Although the Mediterranean diet has seen a recent surge in popularity, pasta is often rejected due to the belief that it contributes to weight gain. New research, you might be glad to hear, finds the complete opposite to be true.
The Mediterranean diet is a heart-healthy diet based on the cuisine of the region.
Not only has the Mediterranean diet been shown to lower the risk of heart disease, but it also lowers “bad” cholesterol, or low-density lipoprotein (LDL) cholesterol.
A recent meta-analysis, involving more than 1.5 million people, found that following the diet reduced the risk of cardiovascular mortality and, perhaps surprisingly, overall mortality.
The wonders of the Mediterranean diet do not stop at the heart, though. Other research has matched it with a reduced incidence of Alzheimer’s disease and Parkinson’s disease.
There is also evidence that when supplemented with mixed nuts and extra olive oil, the diet might stave off breast cancer.
These are the key aspects of the Mediterranean diet:
- Eating predominantly plant-based foods
- Replacing butter with olive or canola oil
- Flavor food with herbs rather than salt
- Only eat red meat a few times a month
- Eat poultry or fish twice a week
- Eat with friends and family
- Drink red wine in moderation (optional)
- Exercise regularly.
One prevalent Mediterranean ingredient that is generally removed from this diet is pasta. However, if the results of a recent study are confirmed, this omission may soon be a thing of the past.
Pasta has previously been dismissed as a part of the diet because it is loaded with carbohydrate-based calories; a one-cup serving of spaghetti has around 220 calories. In general, anyone who is seriously attempting weight loss will reduce pasta intake significantly, if not remove it entirely from their meals.
However, breaking research, published in the journal Nutrition and Diabetes, found the exact opposite to be true.
The study, carried out at the Department of Epidemiology, I.R.C.C.S. Neuromed in Pozzilli, Italy, took data from two large epidemiological studies to examine the relationship between pasta consumption and certain weight parameters.
In all, data from
The Moli-sani project began more than 10 years ago and involves 25,000 citizens living in the Molise region of Italy. Its aim is to examine the role of genetic and environmental factors on health, particularly in regards to cancer and cardiovascular and degenerative diseases.

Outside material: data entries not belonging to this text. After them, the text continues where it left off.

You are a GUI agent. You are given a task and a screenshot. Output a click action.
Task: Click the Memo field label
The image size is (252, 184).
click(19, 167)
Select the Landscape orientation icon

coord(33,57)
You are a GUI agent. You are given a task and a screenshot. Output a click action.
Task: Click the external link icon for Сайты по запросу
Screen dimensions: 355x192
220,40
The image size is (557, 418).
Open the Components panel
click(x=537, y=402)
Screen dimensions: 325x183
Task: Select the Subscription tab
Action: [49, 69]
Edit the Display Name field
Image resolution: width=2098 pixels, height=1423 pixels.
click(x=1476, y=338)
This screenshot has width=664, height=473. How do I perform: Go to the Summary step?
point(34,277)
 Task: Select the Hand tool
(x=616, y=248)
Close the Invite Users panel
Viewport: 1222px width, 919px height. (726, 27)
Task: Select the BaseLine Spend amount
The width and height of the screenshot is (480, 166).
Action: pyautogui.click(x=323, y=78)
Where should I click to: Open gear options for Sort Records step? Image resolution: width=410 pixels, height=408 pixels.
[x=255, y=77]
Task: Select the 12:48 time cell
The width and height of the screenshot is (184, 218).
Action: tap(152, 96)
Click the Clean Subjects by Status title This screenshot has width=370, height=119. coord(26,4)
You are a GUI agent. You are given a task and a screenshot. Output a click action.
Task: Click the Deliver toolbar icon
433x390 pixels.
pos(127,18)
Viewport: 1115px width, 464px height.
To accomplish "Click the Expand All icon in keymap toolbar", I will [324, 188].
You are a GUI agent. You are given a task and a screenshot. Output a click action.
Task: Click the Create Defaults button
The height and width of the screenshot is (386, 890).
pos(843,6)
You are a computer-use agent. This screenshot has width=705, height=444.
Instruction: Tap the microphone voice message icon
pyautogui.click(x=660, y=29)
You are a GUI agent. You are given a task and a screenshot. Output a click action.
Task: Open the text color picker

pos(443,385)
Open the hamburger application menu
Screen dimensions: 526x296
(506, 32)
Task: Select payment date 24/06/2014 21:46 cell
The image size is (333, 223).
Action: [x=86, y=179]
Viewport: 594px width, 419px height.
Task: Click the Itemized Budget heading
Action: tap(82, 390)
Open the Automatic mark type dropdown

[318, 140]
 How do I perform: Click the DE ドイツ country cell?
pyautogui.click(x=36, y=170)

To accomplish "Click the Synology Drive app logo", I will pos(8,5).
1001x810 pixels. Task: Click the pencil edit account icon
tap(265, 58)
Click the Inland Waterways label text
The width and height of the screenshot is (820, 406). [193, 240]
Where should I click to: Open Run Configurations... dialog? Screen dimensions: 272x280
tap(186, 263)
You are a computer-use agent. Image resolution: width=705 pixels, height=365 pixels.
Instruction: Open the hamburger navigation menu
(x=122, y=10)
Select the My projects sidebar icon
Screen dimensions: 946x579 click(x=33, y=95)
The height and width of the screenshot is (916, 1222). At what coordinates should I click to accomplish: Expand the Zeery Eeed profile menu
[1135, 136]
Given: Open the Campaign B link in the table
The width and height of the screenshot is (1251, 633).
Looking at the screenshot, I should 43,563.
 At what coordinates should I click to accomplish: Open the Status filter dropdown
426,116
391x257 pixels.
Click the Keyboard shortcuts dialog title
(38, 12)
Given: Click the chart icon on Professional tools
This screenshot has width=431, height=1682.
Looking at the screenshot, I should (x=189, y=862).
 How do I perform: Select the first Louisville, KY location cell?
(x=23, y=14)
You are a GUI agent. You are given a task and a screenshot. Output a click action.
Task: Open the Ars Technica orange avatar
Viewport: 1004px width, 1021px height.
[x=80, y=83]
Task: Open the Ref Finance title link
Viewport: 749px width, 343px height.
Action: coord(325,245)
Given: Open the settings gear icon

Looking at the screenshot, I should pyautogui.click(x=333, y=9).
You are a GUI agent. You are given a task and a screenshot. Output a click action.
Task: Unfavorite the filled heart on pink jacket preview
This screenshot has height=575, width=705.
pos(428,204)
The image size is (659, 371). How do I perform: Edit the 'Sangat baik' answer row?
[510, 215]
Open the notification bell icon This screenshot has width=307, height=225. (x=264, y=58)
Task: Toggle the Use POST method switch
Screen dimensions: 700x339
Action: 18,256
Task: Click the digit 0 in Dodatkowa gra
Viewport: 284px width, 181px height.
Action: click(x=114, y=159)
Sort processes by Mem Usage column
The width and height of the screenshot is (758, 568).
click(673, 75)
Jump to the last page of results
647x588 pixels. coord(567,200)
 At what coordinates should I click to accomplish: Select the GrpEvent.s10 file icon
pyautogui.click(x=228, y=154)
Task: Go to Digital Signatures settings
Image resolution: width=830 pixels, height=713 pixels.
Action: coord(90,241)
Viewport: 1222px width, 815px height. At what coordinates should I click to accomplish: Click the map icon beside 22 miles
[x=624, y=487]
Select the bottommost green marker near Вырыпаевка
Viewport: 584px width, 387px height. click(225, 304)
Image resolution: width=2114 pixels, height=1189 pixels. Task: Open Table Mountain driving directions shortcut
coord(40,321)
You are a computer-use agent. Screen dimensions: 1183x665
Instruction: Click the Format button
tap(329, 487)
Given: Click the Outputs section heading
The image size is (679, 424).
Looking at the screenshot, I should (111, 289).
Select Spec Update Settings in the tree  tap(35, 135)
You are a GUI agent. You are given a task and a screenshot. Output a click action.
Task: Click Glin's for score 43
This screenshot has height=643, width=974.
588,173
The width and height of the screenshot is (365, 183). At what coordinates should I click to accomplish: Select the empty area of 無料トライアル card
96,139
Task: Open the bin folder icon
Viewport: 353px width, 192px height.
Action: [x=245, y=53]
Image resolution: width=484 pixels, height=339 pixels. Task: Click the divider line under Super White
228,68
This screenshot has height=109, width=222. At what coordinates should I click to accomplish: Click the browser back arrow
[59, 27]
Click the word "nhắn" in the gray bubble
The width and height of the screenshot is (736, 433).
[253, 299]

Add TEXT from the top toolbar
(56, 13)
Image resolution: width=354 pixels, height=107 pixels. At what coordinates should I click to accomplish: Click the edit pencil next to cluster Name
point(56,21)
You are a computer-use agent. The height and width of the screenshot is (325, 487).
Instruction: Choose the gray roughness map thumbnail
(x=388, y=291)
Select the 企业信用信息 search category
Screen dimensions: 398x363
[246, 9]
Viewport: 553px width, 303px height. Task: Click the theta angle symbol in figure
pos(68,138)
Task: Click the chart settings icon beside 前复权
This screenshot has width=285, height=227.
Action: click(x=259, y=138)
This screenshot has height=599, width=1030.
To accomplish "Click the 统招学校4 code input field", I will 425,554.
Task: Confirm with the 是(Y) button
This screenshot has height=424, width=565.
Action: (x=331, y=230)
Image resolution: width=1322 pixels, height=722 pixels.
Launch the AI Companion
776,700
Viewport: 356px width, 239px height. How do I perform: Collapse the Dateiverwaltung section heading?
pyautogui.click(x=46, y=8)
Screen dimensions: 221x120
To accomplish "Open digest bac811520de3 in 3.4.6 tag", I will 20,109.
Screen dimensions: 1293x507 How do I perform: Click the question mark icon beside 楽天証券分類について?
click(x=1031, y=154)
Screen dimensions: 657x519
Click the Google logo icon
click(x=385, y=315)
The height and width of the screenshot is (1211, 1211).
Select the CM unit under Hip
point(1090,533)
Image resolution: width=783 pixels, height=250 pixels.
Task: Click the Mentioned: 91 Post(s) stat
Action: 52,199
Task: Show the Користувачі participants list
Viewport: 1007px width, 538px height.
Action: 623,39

The INHES collects data via telephone-based questionnaires throughout all the regions of Italy. They collate information about eating habits, how they are influenced, awareness of dietary health topics, and the reasons behind food choices. In all, 9,319 people gave information as part of the INHES.
As for the results, they might come as a surprise to many.
“By analyzing anthropometric data of the participants and their eating habits, we have seen that consumption of pasta, contrary to what many think, is not associated with an increase in body weight; rather the opposite.
Our data show that enjoying pasta according to individuals’ needs contributes to a healthy body mass index [BMI], lower waist circumference, and better waist-hip ratio.”
First author George Pounis
Although pasta is often kicked to the curb when embarking on the Mediterranean diet, this no longer needs to be the case. Licia Iacoviello, head of the Laboratory of Molecular and Nutritional Epidemiology at Neuromed Institute, talks confidently about the changes that these findings might spark:
“The message emerging from this study, as from other scientific analyses conducted in the context of the Moli-sani Project and INHES, is that Mediterranean diet, consumed in moderation and respecting the variety of all its elements (pasta in the first place), is good to your health.”
For the pasta lovers of the world, this is good news. However, as with any component of a diet, moderation is the key to success.